Meanwhile I was getting to know quite a bit about her. Her name was Maureen, as I learned from the voice of someone on the phone. She taught second grade at the Collins Street Elementary School. She arrived home each weekday in the mid- or late afternoon, sometimes carrying small packages of groceries, as I could see from the attic window. She immediately climbed the carpeted stairs to her room on the second floor, where she changed out of her teaching clothes (scrape of hangers, bang of drawers) into her house clothes, which at night I saw to be either loose smocks printed with flowers, or oversized button-down shirts that hung down over baggy corduroys. Each night, at exactly eight by the mantelpiece clock — a white porcelain kitten — she called her mother and spoke to her while watching TV with the sound off. During these conversations she became tense and would rub her knuckles across her forehead or scratch her palm again and again with the curled fingers of the same hand. When she was through talking she would stride into the kitchen and return with a dish of malted-milk balls, which she devoured swiftly, as if angrily. The skin of her hands and face was very smooth, her nails short and polished. She fiddled a great deal with her eyeglasses, often removing them, holding them up toward the light from the kitchen, and returning them to her face.
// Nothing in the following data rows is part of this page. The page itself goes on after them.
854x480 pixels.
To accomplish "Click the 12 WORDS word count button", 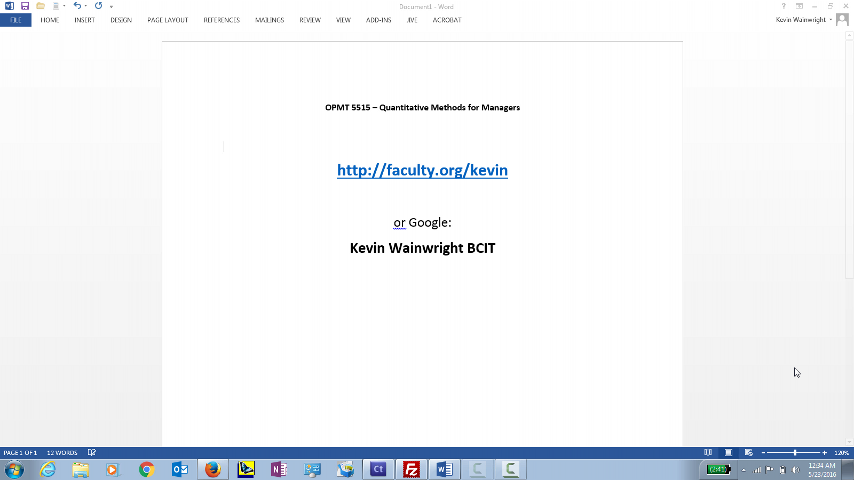I will click(x=62, y=453).
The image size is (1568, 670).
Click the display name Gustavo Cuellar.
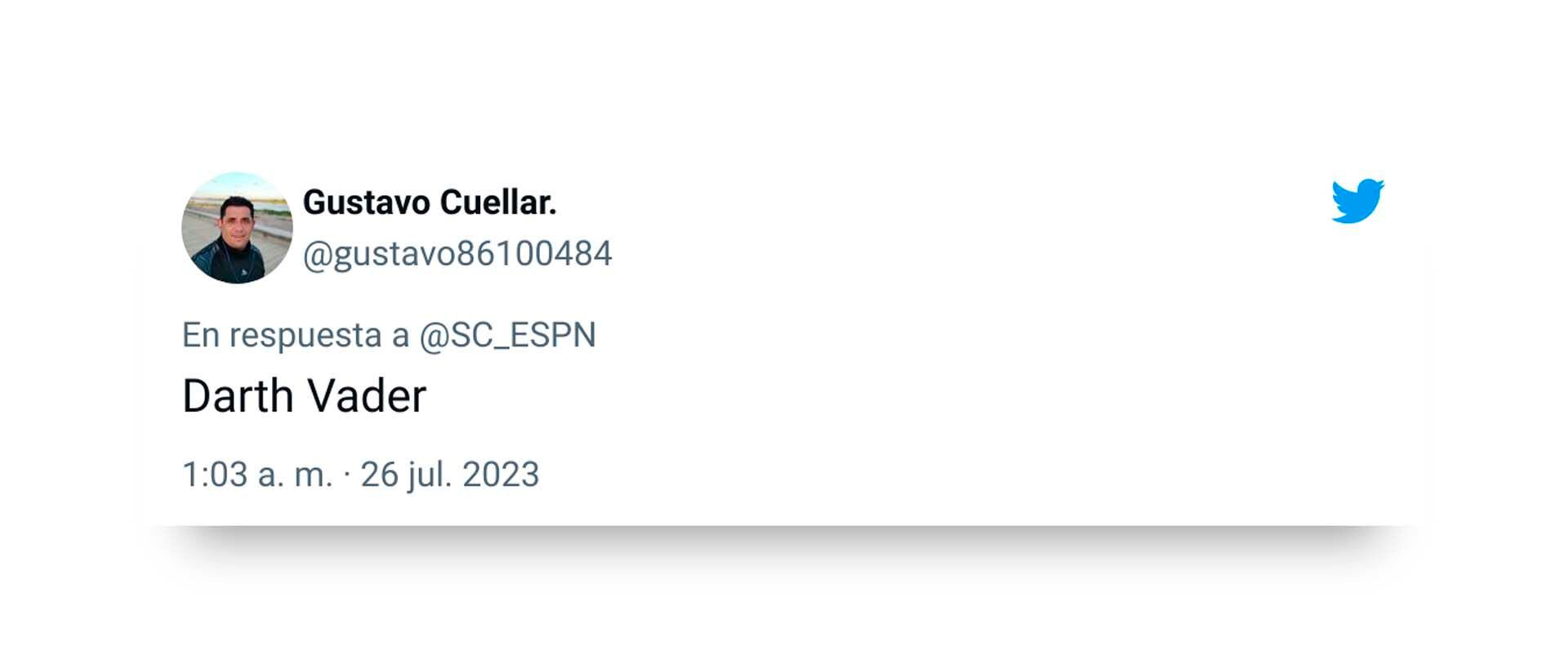(430, 203)
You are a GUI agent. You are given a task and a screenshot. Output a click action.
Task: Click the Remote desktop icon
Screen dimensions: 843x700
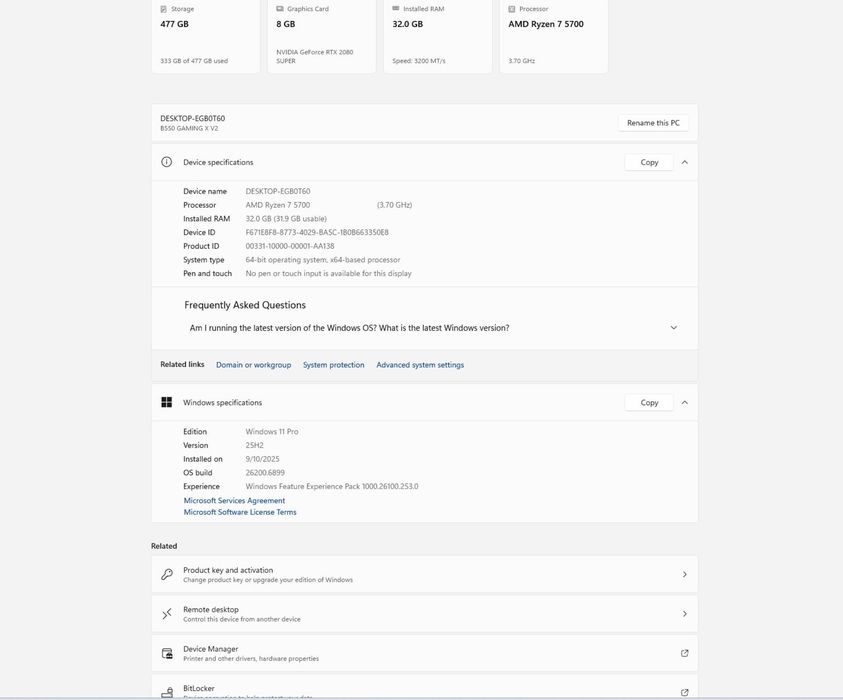pos(167,614)

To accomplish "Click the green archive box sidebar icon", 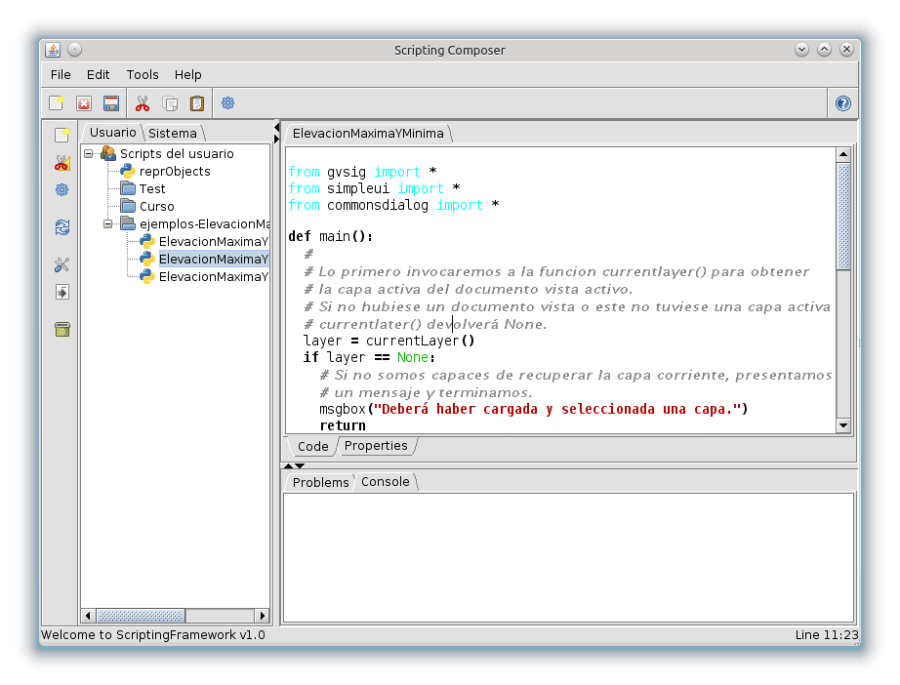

It is not pleasant to observe someone secretly. For me at least there was in it no sense of exhilarating power, of mental or sensual freedom, as there might have been if I were a man of perverted appetites feeding on the sight of a seductive woman observed without her knowledge. What was it that I wanted, in that dark living room, in that lonely house, at the far end of town? To call it a desire for companionship would be to confuse it with more respectable realms of feeling. Our desire is infused with a darker, more ferocious longing: the desire for all that we have ceased to be.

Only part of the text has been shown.